ParkRunning – Birkenhead ParkRun

Apparently I last ran at a ParkRun in 2012. Also I’ve also apparently only run twice at ParkRun. I knew it had been a while but I could have been sure I’d done more than that…

Today I decided to run at Birkenhead ParkRun whilst back home with my family for the weekend. My Dad came to run and my Mum provided a useful water station part way round.  I had forgotten how awesome ParkRun is!

Today I pushed myself and managed a time of 00:26:47 which I was pleased with given the hot weather. Plus I was out for drinks and dinner last night so I lined up tired and dehydrated. I came 4th in my age category which sounds great although there were only 6 of us.

Birkenhead was lovely. I usually hate any looped courses but 3 x 1 mile loops of the park was quite pleasant and I found it quite useful for pacing myself. Birkenhead Park is a very picturesque park, although the ParkRun route only covers a small section of it.  Birkenhead Park, which is a Grade I listed park, is acknowledged as the first public park in Britain and was crucial in the Victorian parks movement. It is also said to have inspired the design of Central Park in New York.  Still Birkenhead provides a nice flat run on good paths with no muddy sections or running on grass required.
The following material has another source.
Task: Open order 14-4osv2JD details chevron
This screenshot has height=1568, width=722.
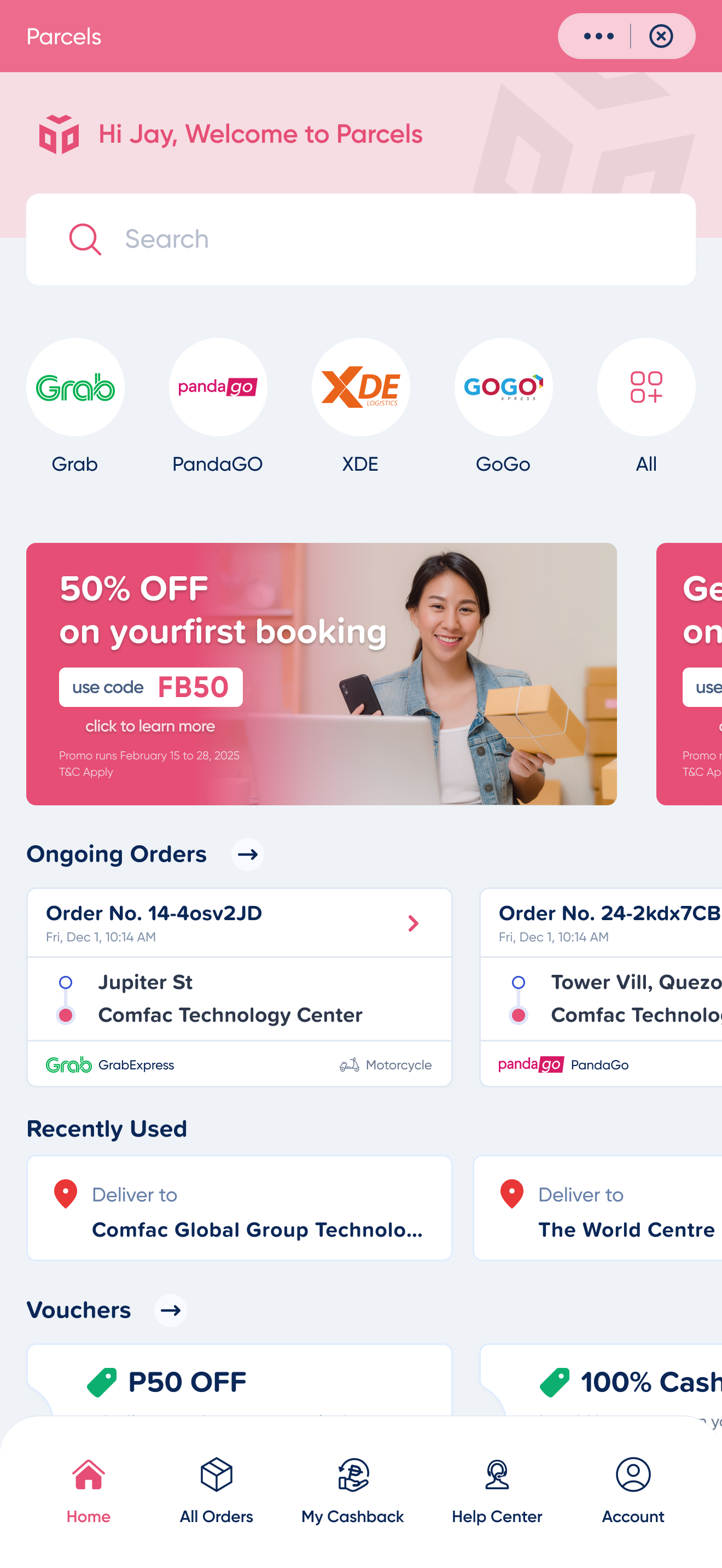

I used to run at the Woodhouse Moor event in Leeds back when I was living in the city.  It was quite a trek from my house to the park so maybe that is why I only went twice. I then moved to London and again didn’t live near any ParkRun events.  I still don’t live particularly near a ParkRun and would need to get a bus or train as I can’t drive. But I enjoyed today’s run a lot so next Saturday I make try to figure out the logistics of getting to my local event.